The magic of politicians: it seems they introduced a new law that allows the
_rejected_ asylum seekers to stay in Germany if they prove that they are
"still learning."

That's the background story behind the following sentences of the article:

"Mathias Middelberg, the interior affairs spokesman for the parliamentary
group of Merkel’s Christian Democratic Union, said the acceptance of rejected
asylum seekers into the workplace “sends the wrong signal”."

Now, why is the background not explained, don't ask me. But always try to find
the reliable sources when you have the impression that the story misses
something.

On another side, it doesn't sound too bad, if the following is really true:

[https://www.dw.com/en/german-cabinet-approves-skilled-
labor-...](https://www.dw.com/en/german-cabinet-approves-skilled-labor-draft-
law/a-46802448)

"the new law would allow asylum seekers to stay in Germany for 30 months as
long as they have enough work to secure their living and are considered "well
integrated.""

The devil is still in the details: is "enough work" really a criterion, or is
just the proof that there's some education attempt enough, etc.

> The law is to let in skilled non EU labour.

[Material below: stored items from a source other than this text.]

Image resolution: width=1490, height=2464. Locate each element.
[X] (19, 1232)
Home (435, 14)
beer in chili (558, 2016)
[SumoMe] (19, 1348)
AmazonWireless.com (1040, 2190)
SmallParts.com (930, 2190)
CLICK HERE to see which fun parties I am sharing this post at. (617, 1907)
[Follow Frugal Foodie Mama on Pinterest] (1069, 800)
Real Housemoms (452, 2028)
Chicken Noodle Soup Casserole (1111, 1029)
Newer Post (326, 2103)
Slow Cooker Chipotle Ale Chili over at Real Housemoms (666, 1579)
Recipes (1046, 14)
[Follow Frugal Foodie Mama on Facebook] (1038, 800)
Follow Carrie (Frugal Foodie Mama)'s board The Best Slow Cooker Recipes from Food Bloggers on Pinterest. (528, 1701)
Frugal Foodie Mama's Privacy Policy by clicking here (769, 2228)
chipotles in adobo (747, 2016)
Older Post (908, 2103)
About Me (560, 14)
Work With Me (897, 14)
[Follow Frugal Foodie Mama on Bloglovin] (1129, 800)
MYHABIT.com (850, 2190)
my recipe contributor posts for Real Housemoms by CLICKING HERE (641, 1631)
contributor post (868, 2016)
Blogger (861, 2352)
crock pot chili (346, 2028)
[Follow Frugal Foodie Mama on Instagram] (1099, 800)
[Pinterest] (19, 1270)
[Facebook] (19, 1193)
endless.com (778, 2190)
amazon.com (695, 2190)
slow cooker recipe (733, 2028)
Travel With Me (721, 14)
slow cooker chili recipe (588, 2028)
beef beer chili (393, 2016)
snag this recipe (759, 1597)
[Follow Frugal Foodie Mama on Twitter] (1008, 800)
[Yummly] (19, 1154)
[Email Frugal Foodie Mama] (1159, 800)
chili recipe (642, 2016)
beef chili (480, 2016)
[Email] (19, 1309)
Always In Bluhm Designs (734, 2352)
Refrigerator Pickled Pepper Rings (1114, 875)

That's what you'd think only if you just read the name of one law. By the way,
the U.S. politicians used similar tricks, many times, and my favorite example
is: the "Patriot Act" was not about the "patriots" but was made to allow the
spies to spy more:
[https://en.wikipedia.org/wiki/Patriot_Act](https://en.wikipedia.org/wiki/Patriot_Act)
and the name should have suggested "if you are against _that_ then you're
being unpatriotic."

------
erpaa
Let not use this horrible fake news rag as a source. Here is a snippet from
Die Welt:

"Like academics today, they can then get a residence permit for six months to
look for an employer. This applies to all trainees - not just those from
shortage occupations. Condition is a small knowledge of German and securing
their livelihood."

Which basically opens the gates for anybody. The "skill" can be just anything
like peeling potatoes.